Official Bio: Bruce Ballenger is the author of seven books, including three writing textbooks—The Curious Writer, The Curious Reader, and The Curious Researcher—as well as a book on creative nonfiction, Crafting Truth.  His essays have appeared in the journals The Writer’s Chronicle, Fourth Genre, River Teeth, College English, The Boston Globe, and a range of other publications.  Ballenger is a professor of English at Boise State University, where he has taught courses in creative nonfiction, the essay, and theories of teaching writing. He’s been on the faculty at BSU for 22 years.

 

1. Please provide a brief synopsis of your most-recently released book.

Pearson published the ninth edition of my writing textbook, The Curious Researcher, last month.  This success of this book always surprises me because in so many ways it’s an anti-textbook, written in a very personal voice and includes many autobiographical moments. In all, I’ve published seven books.

 

Bruce Ballenger Curious Researcher Cover

 

2. Tell us a little bit about what motivates or inspires your writing.

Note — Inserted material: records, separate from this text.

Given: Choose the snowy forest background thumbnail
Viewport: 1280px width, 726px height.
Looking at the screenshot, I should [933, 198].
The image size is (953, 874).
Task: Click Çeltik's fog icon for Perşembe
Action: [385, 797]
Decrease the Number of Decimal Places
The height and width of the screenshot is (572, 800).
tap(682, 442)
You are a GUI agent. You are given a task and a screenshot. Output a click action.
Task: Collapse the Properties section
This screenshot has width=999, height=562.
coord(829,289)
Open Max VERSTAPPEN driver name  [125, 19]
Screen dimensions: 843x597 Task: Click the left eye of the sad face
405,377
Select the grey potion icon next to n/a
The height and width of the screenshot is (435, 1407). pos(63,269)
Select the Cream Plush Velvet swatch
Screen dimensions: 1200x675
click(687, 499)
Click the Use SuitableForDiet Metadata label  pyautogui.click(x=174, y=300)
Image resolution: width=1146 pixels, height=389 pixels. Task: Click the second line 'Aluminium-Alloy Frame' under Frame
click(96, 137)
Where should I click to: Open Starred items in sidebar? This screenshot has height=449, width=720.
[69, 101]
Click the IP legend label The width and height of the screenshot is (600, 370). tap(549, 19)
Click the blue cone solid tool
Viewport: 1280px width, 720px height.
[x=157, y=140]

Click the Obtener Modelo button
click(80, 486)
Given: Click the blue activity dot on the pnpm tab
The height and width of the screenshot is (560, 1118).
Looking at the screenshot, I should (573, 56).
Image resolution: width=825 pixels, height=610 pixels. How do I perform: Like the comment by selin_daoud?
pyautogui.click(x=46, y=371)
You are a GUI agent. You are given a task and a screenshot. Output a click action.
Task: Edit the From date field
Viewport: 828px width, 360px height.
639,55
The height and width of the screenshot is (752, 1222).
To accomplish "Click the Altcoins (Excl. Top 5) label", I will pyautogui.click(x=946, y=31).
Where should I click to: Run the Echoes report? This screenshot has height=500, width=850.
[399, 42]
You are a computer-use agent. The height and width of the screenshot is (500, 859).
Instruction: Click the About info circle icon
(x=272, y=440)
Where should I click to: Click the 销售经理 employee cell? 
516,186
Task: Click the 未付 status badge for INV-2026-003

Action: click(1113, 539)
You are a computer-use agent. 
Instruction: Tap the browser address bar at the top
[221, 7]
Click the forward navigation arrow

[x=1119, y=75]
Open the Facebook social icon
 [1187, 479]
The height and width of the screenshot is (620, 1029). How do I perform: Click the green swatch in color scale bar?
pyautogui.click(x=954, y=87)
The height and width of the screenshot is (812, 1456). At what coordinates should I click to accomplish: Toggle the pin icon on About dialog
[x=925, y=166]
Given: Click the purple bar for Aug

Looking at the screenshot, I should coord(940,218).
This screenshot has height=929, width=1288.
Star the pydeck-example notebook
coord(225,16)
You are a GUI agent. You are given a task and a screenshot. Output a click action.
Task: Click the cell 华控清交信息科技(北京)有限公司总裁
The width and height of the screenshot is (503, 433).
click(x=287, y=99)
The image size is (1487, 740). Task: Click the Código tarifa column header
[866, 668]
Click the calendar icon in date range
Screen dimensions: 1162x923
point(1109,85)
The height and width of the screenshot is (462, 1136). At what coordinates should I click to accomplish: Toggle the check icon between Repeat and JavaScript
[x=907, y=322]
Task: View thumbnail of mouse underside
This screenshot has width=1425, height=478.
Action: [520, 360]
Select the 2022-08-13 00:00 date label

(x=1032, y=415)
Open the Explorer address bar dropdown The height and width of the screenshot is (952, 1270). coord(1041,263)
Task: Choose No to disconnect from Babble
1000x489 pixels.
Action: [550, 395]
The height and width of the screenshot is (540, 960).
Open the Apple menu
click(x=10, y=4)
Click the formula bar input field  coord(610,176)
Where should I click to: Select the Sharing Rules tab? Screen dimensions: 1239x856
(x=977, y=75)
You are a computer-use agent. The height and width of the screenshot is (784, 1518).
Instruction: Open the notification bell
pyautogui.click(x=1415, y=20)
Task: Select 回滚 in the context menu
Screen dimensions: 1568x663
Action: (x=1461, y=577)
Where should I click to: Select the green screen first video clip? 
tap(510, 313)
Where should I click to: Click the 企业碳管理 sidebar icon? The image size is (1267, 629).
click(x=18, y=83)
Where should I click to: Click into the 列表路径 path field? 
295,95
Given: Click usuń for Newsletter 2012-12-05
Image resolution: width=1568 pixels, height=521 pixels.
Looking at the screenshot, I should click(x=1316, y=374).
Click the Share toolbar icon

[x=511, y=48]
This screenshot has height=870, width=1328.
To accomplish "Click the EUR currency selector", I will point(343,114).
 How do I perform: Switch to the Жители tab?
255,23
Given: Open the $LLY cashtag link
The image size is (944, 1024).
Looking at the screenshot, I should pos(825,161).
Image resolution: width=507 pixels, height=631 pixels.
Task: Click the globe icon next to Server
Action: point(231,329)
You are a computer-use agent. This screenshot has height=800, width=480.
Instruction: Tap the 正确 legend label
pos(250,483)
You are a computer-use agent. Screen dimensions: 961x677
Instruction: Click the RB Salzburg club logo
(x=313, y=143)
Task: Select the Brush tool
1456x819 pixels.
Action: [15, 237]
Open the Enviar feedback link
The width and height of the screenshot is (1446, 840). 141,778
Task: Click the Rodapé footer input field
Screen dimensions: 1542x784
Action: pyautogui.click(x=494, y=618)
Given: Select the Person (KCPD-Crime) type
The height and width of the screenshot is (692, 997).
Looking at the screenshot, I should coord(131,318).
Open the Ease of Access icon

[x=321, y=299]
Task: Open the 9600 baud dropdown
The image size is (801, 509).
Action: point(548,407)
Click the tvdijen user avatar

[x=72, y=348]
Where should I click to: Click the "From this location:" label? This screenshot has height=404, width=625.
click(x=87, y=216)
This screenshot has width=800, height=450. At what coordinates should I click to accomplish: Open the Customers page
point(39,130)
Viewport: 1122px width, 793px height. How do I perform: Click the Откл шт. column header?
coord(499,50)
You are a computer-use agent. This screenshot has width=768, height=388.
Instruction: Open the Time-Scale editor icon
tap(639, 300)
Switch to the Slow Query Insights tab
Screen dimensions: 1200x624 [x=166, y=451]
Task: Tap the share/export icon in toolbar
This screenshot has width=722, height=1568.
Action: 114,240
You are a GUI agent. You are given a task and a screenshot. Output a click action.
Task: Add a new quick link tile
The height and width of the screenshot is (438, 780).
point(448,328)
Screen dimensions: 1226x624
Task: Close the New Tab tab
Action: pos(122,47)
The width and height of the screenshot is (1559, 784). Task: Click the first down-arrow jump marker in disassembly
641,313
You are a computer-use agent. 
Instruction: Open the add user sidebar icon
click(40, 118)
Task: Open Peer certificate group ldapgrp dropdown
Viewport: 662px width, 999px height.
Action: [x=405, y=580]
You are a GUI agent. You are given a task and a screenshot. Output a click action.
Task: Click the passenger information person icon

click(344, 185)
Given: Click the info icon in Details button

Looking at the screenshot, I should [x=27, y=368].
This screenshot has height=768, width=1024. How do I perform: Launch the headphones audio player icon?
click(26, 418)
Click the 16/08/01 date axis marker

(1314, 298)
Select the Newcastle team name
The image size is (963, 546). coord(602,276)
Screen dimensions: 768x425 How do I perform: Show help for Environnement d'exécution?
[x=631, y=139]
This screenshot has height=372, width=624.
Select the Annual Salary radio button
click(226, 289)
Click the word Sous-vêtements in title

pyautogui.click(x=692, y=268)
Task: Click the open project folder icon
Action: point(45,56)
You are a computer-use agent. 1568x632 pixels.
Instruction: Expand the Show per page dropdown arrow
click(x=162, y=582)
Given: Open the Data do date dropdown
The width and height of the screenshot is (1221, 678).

In general, I think there are two kinds of writing: direct and open.  As an academic, I do a lot of direct writing, which is work where I know pretty much what I want to say before I say it.  But the real joy comes from the open-ended work, where I write to find out what I think.  What motivates me to write more than anything else is to write to discover what I didn’t know I knew.  This is probably why I’m drawn to the personal essay.

 

3. As an Idaho resident, what do you most enjoy about living here? I love the outdoor culture, and for the most part I find my fellow Idahoans incredibly friendly and generous.

 

4. Describe some highlights of Idaho’s literary community. For a city of its size, Boise has an extraordinarily vibrant literary culture, with The Cabin as its focal point.  I served on The Cabin board for six years, and I was constantly amazed at the energy and enthusiasm for reading and writing in the community.

 

Bruce Ballenger Author Photo

 

5. What is the name of your blog and what can readers expect to find there? My blog is at curiouswriter.blogspot.com, where visitors will find occasional short pieces about writing or excerpts from longer personal essays. A recent post, for example, looks at the emotional work of revision.  Another features a recently published essay that appeared on the website Fully Grown People. I also maintain a website for my work bruceballenger.com, and that features many of my published essays.

 

6. What does your drafting and/or editing process entail? The key to my writing process is the necessity of calibrating my need to perform.  If I’m always focused on writing well—coherently, clearly, and with grace—then I won’t get any work done.  I’ll sit and stare at the blank screen and feel like an idiot.  To get around that, I need to feel free to write badly, especially as I’m generating new material.  I do that on old manual typewriters, where the writing is not only bad but looks ugly.  I craft work on the computer.

 

7. Are you traditionally published or self-published? I’ve never self-published. All of my books are with commercial publishers, including Pearson Education, which is the largest academic publisher in the world.  I also have an agent, which is key, I think, to not getting run over by these companies over the business details.  The upside is that the publishers handle marketing and the details of production, including covers.  I’d rather leave that stuff to the experts.

 

Discovering the Writer Within

 

8. Can you offer one or two helpful tips for fellow writers when it comes to marketing and publicity?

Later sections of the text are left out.